Quando se pretende “educar na e para a democracia” (PARO, 2001, p.35) ,
espera-se um cuidado especial com as práticas cotidianas da escola pública, que
permitam às crianças e jovens não só terem acesso à escola, num modelo de “inclusão
excludente”, mas que alcancem o domínio dos conhecimentos socialmente produzidos.
É tarefa do pedagogo articular a reflexão sobre os fatores que promovem ou que
dificultam a aprendizagem dos alunos e, a partir daí, coordenar a elaboração de
projetos de intervenção na realidade da escola visando a melhoria do processo
educativo.
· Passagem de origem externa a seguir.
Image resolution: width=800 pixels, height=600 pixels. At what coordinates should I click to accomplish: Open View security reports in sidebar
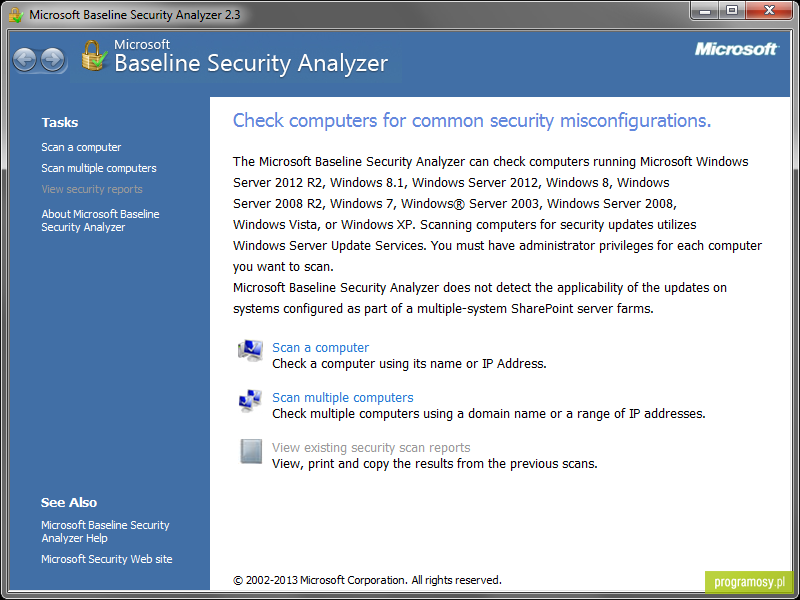click(x=92, y=189)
Portanto, tem-se a questão: Como o Pedagogo pode intervir na organização
do trabalho pedagógico de modo a promover ações que aprimorem o processo
educativo visando o sucesso escolar ?
ACESSO E SUCESSO : TRÊS LETRAS FAZEM MUITA DIFERENÇ A?
Uma brincadeira bastante apreciada pelas crianças é o “Jogo das sete
diferenças”. Trata-se de observar duas figuras aparentemente idênticas para encontrar
pequenas diferenças, somente perceptíveis após um olhar mais atento. Ao olharmos
para os índices que demonstram o acesso ao ensino fundamental, vemos que
atingimos quase a universalização dessa etapa de escolaridade. Todavia, um olhar
mais atento irá desvelar pequenas diferenças, apontando que essa universalização ao
acesso não significa que os alunos, mesmo freqüentando diariamente a escola, estejam
sendo bem sucedidos na aprendizagem dos conteúdos escolares. Assim como entre as
palavras “acesso” e “sucesso” temos apenas três letras de diferença, também no
cotidiano escolar, o apregoado acesso às matrículas não tem se mostrado
verdadeiramente o sucesso dos matriculados.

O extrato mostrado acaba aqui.